Dataset entries:
....................
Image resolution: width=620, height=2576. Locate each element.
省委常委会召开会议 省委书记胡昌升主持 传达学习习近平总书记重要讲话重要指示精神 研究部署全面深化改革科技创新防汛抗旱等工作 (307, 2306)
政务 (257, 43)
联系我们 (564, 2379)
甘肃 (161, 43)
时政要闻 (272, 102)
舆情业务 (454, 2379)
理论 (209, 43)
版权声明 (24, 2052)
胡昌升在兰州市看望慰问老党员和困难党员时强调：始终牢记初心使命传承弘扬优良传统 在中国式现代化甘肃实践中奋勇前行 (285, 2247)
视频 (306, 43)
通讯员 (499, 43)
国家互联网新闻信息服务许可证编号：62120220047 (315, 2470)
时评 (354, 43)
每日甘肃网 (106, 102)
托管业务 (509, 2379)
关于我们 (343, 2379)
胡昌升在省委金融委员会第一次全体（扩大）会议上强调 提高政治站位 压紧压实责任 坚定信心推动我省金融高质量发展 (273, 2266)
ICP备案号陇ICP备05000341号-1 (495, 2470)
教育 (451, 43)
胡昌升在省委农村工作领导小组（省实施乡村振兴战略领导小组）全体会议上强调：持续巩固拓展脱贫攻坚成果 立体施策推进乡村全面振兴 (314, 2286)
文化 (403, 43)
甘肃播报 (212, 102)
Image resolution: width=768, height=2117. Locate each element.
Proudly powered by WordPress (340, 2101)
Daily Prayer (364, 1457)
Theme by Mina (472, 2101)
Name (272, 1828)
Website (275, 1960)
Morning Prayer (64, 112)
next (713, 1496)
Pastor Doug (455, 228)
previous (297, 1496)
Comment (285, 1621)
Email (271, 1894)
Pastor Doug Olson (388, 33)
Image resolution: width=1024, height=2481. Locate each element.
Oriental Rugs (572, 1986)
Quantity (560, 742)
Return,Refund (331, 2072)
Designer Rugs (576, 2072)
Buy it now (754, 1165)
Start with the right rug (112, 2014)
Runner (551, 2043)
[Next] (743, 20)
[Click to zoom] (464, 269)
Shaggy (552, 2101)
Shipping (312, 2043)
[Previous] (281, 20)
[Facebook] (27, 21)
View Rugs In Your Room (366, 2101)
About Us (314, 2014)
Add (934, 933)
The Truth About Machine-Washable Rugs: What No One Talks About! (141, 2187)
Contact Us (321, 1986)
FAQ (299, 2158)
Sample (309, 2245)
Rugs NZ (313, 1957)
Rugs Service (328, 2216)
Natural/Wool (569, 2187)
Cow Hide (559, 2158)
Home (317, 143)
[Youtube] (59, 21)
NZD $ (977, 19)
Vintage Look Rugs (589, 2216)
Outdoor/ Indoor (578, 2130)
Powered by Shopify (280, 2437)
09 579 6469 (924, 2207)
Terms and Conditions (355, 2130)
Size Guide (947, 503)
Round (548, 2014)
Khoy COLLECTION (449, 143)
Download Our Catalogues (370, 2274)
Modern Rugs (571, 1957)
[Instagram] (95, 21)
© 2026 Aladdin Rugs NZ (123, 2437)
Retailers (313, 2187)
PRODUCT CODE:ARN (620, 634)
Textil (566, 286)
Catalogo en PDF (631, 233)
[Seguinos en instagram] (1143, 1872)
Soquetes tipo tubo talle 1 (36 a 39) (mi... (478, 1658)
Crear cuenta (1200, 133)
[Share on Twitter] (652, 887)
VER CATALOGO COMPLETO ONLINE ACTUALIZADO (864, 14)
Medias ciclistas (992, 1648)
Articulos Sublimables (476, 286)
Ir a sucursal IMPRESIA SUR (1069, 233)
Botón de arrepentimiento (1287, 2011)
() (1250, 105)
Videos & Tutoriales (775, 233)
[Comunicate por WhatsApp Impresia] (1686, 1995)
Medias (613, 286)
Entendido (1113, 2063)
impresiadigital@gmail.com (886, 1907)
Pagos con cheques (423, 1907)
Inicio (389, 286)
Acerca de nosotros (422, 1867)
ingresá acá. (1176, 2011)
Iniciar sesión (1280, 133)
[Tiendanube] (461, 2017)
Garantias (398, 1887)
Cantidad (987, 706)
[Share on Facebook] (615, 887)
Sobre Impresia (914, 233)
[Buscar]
....................
→ **TRY IT**
Reproduce every line of the records containing the string "each".

→ **REPLY**
Image resolution: width=620, height=2576. Locate each element.
Image resolution: width=768, height=2117. Locate each element.
Image resolution: width=1024, height=2481. Locate each element.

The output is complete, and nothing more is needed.